2. Surah Al-Baqarah Ayat 216
Arab
وَعَسٰى أَنْ تَكْرَهُوا شَيْئًا وَهُوَ خَيْرٌ لَّكُمْ وَعَسٰى أَنْ تُحِبُّوا شَيْئًا وَهُوَ شَرٌّ لَّكُمْ ۗ وَاللّٰهُ يَعْلَمُ وَأَنْتُمْ لَا تَعْلَمُونَ
Artinya
"Boleh jadi kamu membenci sesuatu padahal itu baik bagimu, dan boleh jadi kamu menyukai sesuatu padahal itu buruk bagimu. Allah mengetahui sedangkan kamu tidak mengetahui."
Pelajaran
Manusia sering terburu-buru menilai sesuatu hanya dari yang tampak.
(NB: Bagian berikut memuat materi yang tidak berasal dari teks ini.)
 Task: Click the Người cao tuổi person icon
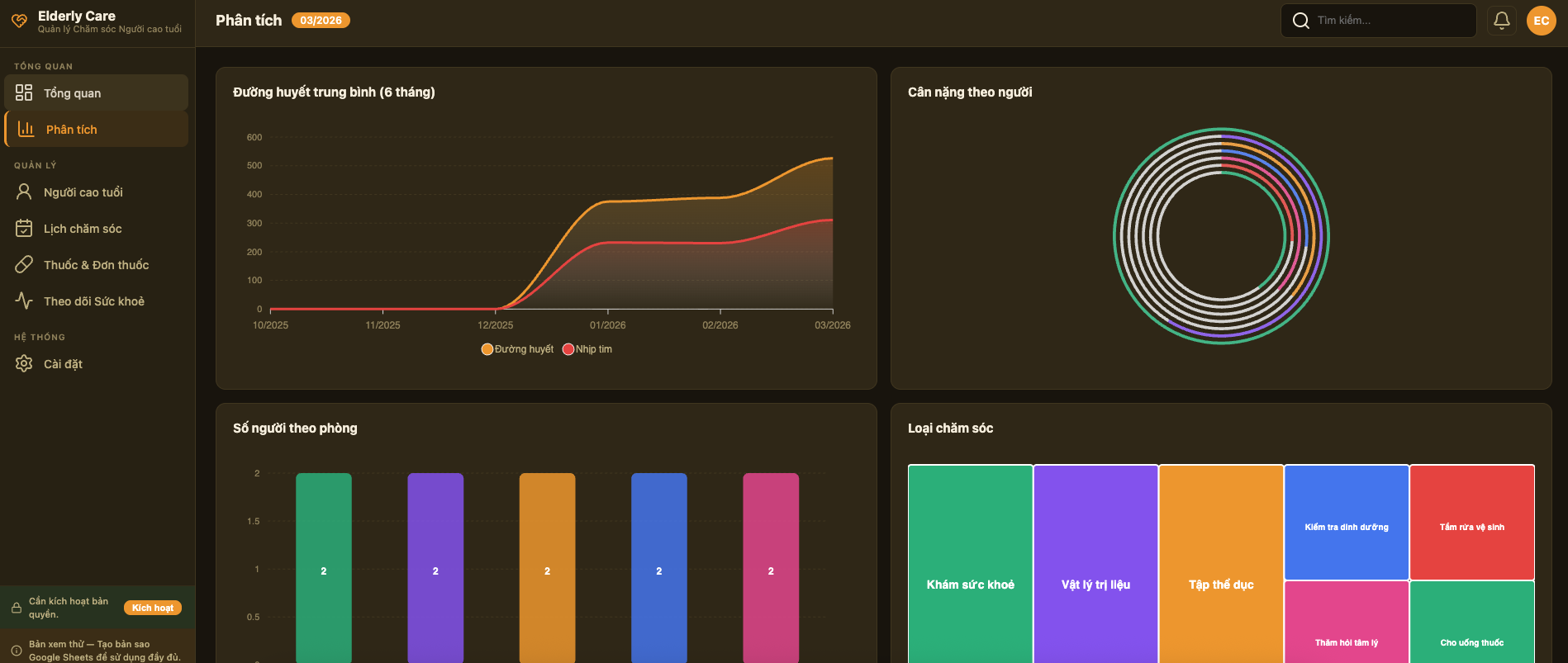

3. Surah Al-Anbiyā' Ayat 37
Arab
خُلِقَ الْإِنْسَانُ مِنْ عَجَلٍ
Artinya
"Manusia diciptakan bersifat tergesa-gesa."
Pelajaran
Sifat tergesa-gesa adalah tabiat manusia yang harus dikendalikan dengan iman dan ilmu.
Dalil dari Sunnah Nabi ﷺ
1. Larangan Mendoakan Keburukan
Hadis
لَا تَدْعُوا عَلَى أَنْفُسِكُمْ وَلَا تَدْعُوا عَلَى أَوْلَادِكُمْ وَلَا تَدْعُوا عَلَى أَمْوَالِكُمْ لَا تُوَافِقُوا مِنَ اللَّهِ سَاعَةً يُسْأَلُ فِيهَا عَطَاءٌ فَيَسْتَجِيبَ لَكُمْ
Artinya
"Janganlah kalian mendoakan keburukan atas diri kalian, anak-anak kalian, dan harta kalian. Jangan sampai doa itu bertepatan dengan waktu Allah mengabulkan permintaan sehingga doa itu benar-benar dikabulkan."
(HR. Muslim No. 3009)
Penjelasan
Ketika marah, seorang mukmin diperintahkan menahan lisannya.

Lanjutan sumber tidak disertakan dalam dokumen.